Graphs

GraphModel: A .NET Abstraction for Graphs

Just over a month ago, I published “Playing with graphs and Neo4j“. Back then, it was just a toy implementation, an experiment, to help me with what I have been doing for my startup. Well, that little experiment has grown into something much more substantial. As I started building on top of my Neo4j Graph Model implementation, I realized that I needed to pay more attention to it, make it more robust, test it extensively, document it properly, and so on. You know… treat it as production-quality middleware. It’s not quite there yet but I feel that this new release is on the right steps, hence the “1.0.0-alpha” moniker. If there is interest, I hope the community will help take it to v1.

This post explores the new features and how the middleware is layered.

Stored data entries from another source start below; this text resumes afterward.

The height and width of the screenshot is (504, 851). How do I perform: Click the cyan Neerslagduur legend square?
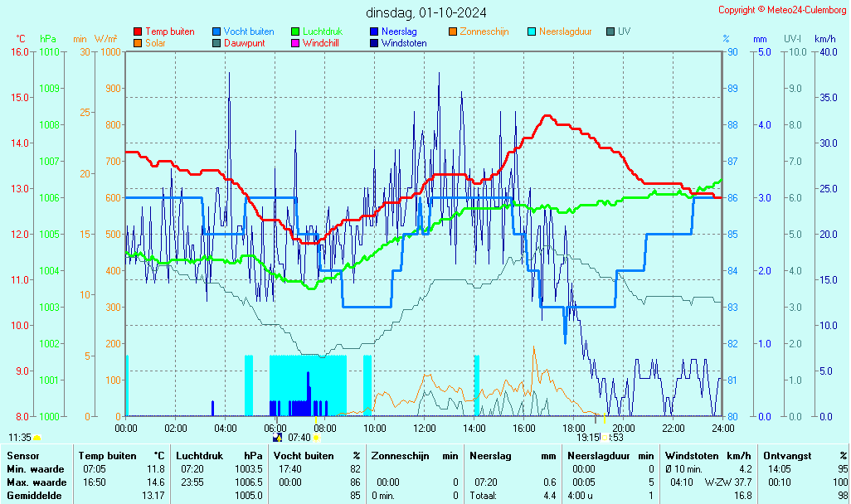click(x=532, y=32)
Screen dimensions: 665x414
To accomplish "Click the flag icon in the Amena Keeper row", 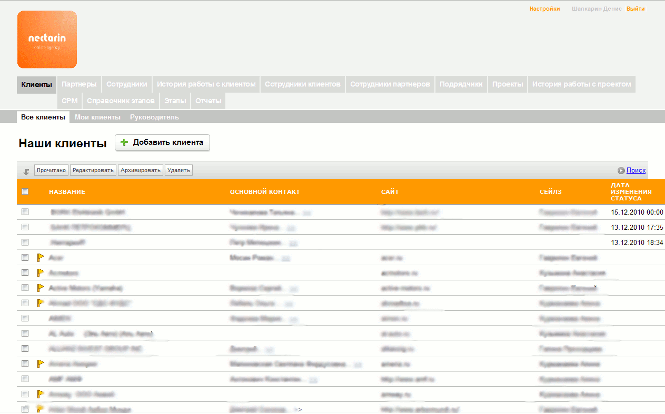I will coord(40,363).
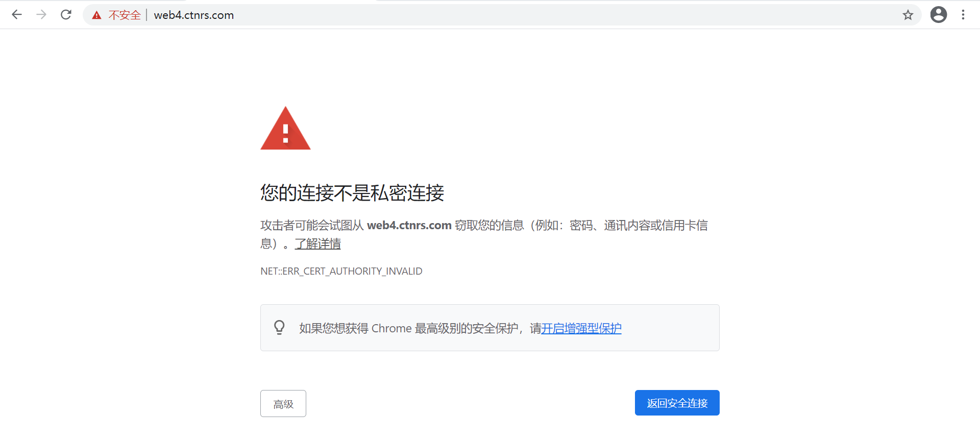The width and height of the screenshot is (980, 439).
Task: Focus the address bar URL web4.ctnrs.com
Action: pyautogui.click(x=193, y=15)
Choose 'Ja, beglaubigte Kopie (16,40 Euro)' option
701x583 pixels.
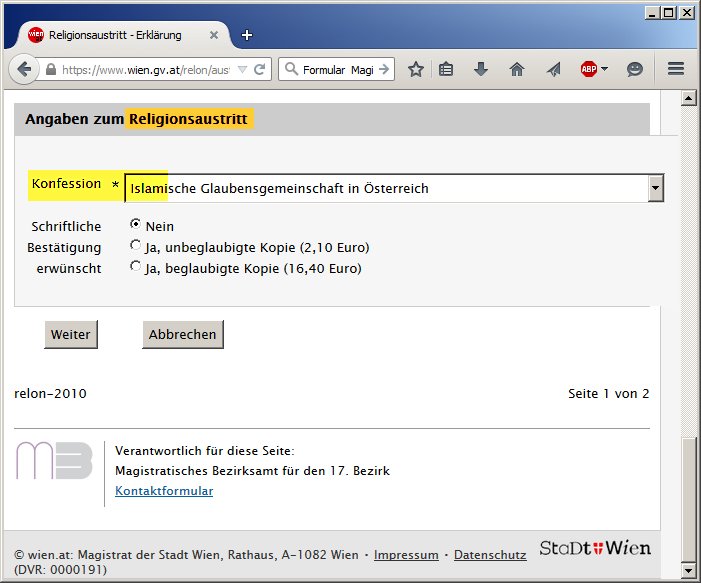135,267
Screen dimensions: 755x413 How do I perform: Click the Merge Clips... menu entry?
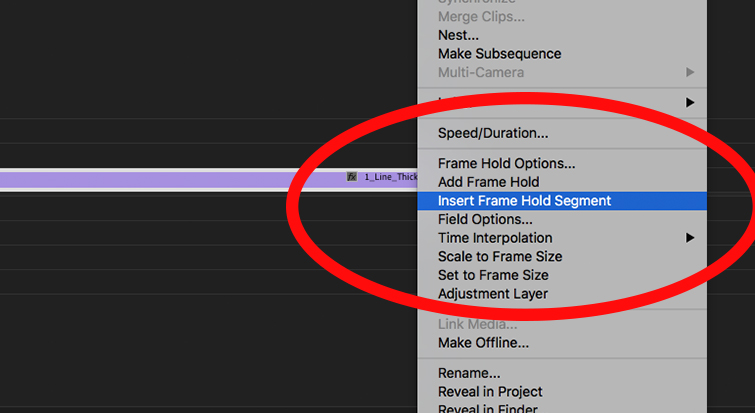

Update: I started creating the Python equivalent of this library. In the process, I discovered that Neo4j supports JSON path queries via “APOC” functions and also dictionaries on nodes. This means that my complicated “complex” property logic might not be really necessary. There are differences in the types of queries that can be supported with the different approaches. My approach offers full expression support. Stay tuned for updates on this topic.

What Started as a Simple Wrapper…

In my original post, I described building a basic abstraction to avoid the tedium of mapping domain models to/from Neo4j’s data structures. The core frustration was simple: “Why should I worry about serializing/deserializing objects when middleware can do that automatically?” That proof-of-concept has evolved into a comprehensive library that not only solves the original mapping problem but introduces powerful features I hadn’t even imagined back then.

What GraphModel Has Become

GraphModel is now a type-safe, LINQ-enabled abstraction layer that provides:

  • Compile-time validation through code analyzers
  • Sophisticated graph traversal with depth control and filtering
  • Support for complex properties
  • Transaction management with full ACID support
  • Attribute-based configuration for clean domain modeling
  • Automatic code generation for domain types to support performant serialization/deserialization, together with a data structure to represent in-memory object graphs in support of Graph Model providers implementers
  • Advanced LINQ querying with graph-specific extensions
  • Performance evaluation suite
  • Extensive test suite

Clean Architecture from the Ground Up

The current architecture follows a clean, layered approach

┌─────────────────────────────────┐
│          Your Application       │
├─────────────────────────────────┤
│        Graph.Model (Core)       │  ← Abstractions & LINQ
├─────────────────────────────────┤
│     Graph.Model.Neo4j           │  ← Provider Implementation  
├─────────────────────────────────┤
│         Neo4j Database          │  ← Storage Layer
└─────────────────────────────────┘

The provider architecture means you’re not locked into Neo4j – the core abstractions can be implemented for any database. In fact, I am considering implementations on top of some of the cloud databases.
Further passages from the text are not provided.